■ **AIM**
Reproduce everything from the start of the rows below down to and including the line that contains "Looking at the", leaving the pictures out of your answer.

■ **DATA SHOWN**
↓↓↓
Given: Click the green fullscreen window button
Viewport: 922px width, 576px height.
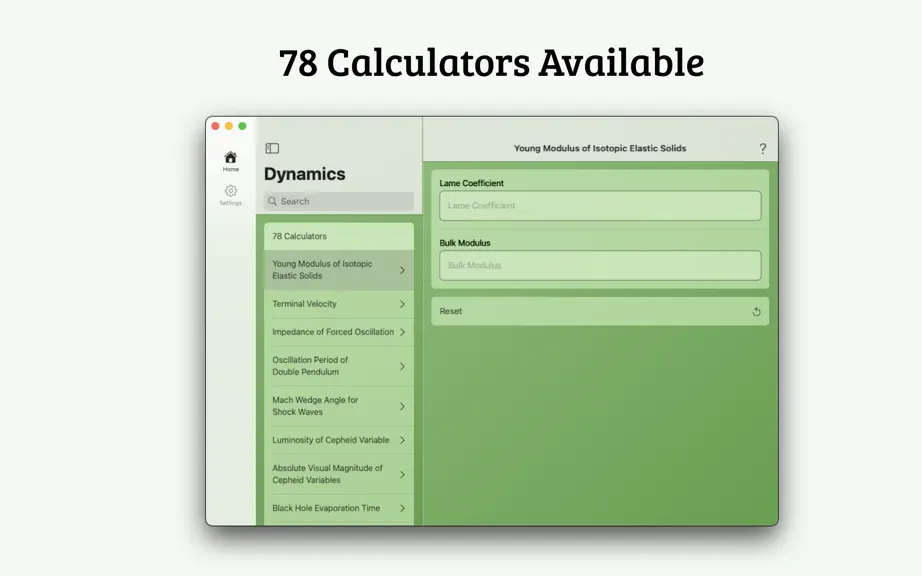Looking at the screenshot, I should point(242,126).
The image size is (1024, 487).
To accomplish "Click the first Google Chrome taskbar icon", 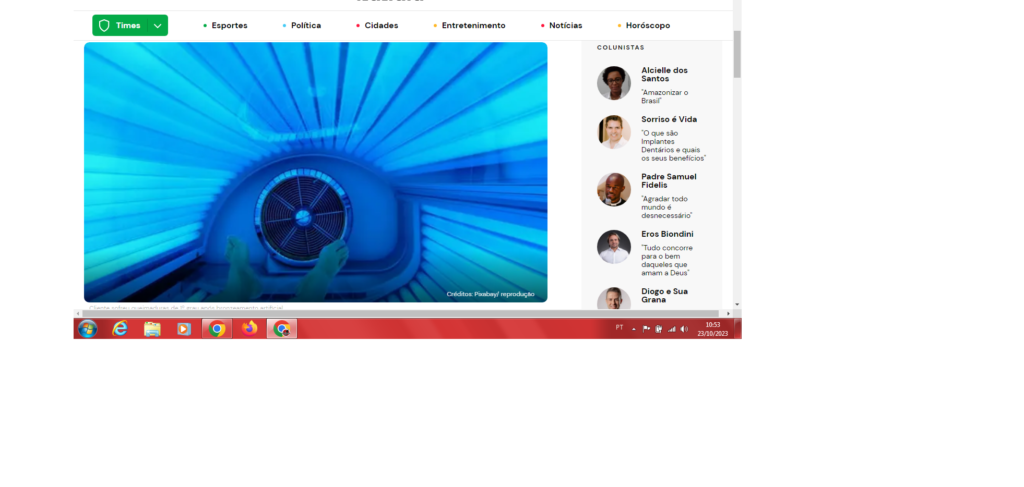I will click(x=217, y=328).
↑↑↑
■ **FULL RESPONSE**
Given: Click the green fullscreen window button
Viewport: 922px width, 576px height.
Looking at the screenshot, I should point(242,126).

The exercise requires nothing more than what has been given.